What sort of person did you think I meant when I indicated a need for one to four caretakers each taking a significant amount of their day out to tend to this one person?
I assumed you meant a treatment resistant schizophrenic with severe functional impairment.
However, you used the much vaguer term “person with mental illness” which implied that everyone with any severe form of mental illlness needs constant care in an institution and is also worthless to society.
Well are we talking about addicts or more classicly mentally ill people?
I think what many high functioning mentally ill (ones who can function in the community and who advocated for the closure of insistutions) activists missed is that, while there are a lot of people who CAN and do function in the community, there are folks who cannot take care of themselves at all.

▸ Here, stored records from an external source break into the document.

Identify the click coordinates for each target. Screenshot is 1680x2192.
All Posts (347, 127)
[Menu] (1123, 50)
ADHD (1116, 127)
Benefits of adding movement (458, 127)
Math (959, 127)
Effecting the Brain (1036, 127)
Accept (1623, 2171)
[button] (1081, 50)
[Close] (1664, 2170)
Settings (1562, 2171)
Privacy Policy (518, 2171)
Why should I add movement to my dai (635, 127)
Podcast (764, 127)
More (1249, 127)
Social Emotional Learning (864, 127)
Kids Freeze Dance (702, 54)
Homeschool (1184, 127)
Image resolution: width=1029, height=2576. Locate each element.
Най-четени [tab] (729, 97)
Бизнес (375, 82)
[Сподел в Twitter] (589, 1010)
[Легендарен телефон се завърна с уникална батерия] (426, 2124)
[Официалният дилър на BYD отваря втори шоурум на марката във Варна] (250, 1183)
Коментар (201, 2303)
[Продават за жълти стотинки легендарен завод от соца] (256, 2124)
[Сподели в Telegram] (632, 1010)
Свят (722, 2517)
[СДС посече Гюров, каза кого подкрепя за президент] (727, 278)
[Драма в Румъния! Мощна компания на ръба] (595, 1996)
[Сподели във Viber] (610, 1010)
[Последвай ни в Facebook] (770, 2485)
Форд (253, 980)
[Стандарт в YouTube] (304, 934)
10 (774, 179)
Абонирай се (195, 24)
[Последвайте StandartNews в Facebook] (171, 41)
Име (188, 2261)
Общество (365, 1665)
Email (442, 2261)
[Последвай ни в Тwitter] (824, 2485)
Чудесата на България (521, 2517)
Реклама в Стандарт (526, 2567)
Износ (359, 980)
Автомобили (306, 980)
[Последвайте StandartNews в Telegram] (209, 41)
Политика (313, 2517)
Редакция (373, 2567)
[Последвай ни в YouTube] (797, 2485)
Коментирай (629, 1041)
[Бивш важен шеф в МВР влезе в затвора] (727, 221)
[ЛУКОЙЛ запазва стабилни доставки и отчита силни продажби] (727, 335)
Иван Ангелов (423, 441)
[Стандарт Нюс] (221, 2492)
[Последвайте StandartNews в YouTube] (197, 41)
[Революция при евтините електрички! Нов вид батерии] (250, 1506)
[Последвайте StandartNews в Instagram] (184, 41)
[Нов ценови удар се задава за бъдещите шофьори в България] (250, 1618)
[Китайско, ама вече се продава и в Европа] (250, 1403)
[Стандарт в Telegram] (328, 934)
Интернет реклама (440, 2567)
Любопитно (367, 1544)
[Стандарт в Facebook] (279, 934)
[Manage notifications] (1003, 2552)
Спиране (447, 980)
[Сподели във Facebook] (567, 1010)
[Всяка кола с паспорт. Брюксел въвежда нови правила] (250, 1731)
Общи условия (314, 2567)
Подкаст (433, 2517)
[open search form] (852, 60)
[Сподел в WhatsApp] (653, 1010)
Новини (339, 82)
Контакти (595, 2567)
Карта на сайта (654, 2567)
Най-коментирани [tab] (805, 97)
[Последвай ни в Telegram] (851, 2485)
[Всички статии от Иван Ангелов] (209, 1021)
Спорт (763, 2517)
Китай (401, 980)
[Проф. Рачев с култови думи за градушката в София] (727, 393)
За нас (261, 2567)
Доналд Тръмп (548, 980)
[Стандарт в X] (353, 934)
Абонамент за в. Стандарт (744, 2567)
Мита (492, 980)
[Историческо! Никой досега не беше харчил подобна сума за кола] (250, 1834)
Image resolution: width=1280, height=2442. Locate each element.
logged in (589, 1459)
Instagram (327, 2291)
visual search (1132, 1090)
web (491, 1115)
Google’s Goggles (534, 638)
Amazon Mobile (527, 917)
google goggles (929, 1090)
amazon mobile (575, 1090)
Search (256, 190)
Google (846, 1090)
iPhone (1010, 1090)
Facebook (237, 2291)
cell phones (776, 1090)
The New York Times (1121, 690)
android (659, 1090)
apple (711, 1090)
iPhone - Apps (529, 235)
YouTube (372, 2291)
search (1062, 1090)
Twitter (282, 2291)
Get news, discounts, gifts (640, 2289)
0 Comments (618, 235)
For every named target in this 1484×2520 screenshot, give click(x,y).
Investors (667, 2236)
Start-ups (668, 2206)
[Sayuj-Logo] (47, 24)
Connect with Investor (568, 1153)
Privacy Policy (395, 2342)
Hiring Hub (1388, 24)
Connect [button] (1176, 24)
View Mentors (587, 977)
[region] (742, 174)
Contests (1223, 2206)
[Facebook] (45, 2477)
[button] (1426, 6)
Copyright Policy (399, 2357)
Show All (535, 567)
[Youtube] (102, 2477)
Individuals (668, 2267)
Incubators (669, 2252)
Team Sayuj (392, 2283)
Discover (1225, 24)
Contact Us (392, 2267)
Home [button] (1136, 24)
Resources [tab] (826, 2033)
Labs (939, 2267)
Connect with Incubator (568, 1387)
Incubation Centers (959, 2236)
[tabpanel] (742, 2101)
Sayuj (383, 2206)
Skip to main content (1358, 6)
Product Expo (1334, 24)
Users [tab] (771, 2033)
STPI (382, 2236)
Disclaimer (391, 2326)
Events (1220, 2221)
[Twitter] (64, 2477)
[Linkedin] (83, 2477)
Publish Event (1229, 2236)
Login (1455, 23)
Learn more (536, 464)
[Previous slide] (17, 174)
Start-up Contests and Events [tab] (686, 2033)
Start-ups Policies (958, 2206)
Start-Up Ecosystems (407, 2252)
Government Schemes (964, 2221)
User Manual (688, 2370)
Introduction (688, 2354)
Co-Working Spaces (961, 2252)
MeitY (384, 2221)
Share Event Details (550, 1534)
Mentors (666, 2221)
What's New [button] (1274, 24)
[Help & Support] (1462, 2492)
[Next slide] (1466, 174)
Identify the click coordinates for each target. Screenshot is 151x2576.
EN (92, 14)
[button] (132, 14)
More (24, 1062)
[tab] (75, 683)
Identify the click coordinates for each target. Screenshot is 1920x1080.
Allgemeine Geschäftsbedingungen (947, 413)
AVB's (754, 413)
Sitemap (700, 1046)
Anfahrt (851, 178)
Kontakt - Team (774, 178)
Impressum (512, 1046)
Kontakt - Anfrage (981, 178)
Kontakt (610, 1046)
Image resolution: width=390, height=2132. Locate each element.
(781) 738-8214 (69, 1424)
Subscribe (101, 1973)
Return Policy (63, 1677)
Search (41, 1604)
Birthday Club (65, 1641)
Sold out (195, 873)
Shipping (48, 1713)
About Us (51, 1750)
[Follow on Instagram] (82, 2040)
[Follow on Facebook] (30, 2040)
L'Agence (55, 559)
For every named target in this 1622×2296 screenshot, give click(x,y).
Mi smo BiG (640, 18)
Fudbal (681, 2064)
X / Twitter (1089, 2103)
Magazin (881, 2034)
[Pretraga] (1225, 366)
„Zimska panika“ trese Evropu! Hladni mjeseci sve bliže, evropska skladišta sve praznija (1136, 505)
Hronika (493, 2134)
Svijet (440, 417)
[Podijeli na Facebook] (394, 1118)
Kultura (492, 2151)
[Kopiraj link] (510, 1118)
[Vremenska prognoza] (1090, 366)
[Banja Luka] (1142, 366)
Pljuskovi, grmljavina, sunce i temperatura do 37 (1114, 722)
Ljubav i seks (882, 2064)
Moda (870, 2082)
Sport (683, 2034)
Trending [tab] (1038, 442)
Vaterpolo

We need a contimun of placements, from totally in the community, to special hospitals.
There’s no one size fits all…but mandating residental hoisptial placements/ mental health community placements would shrink the chronic homeless population A LOT.
And since when does “best practice” mean “option that seems less costly short-term but will lead to situations that will be a lot costlier to fix”? Oh wait…
Anyway, that’s a problem with misusing language, not with psychiatry.
I think in many countries the situation is changing for the better; for example, more and more people accept that, if you have an official diagnosis of “wrong inna head” (with more medical language), you’re to be expected to occasionally act strangely. Same as there are ThisIsNotThePit who abuse Downies but most people understand that someone with that peculiar appearance is liable to need help reading complicated documents or to start hugging people in the supermarket because “y’all looked sad!”, most people are getting to the point where they accept someone can be ill without looking ill; this isn’t good only for people with mental illnesses but also for people with non-visible conditions ranging from dyslexia to MS.
At the same time, the official situation sometimes goes through wild swings: at one point the Spanish government decided it was “undemocratic” to have inpatient psychiatric hospitals and closed all of them :smack: this led to situations like patients without family finding themselves homeless. Creating communal houses and so forth took years, during which the most-needy patients were in their own piece of Hell. The smart ones would do things like try to get themselves arrested for minor crimes or hospitalized for physical issues; some hospitals would admit a few for short stays so long as the beds weren’t needed by someone whose kidney stones hadn’t come from a river bed, but remember: if the patient was in for “kidney stones”, he wouldn’t be in a psychiatric ward… oh wait, those had been closed!
A girl who spent her high school years growing up in Argentina with whom I took a German class told me that one of her favorite aspects of Argentinian culture in particular is the positive attitudes towards mental health. Most people go to a therapist at some point, and it’s accepted as a normal behavior towards getting well. Insurance is legally mandated to respect the need for mental care as equal to that of physical.
I don’t know how much of it she was right about and how much was idealizing, as she was a communist after all.
Oh, Bipolar as well, hence her knowledge of the attitudes towards mental health in the US. Bipolar Austrian Communist from Argetina. Swear to god.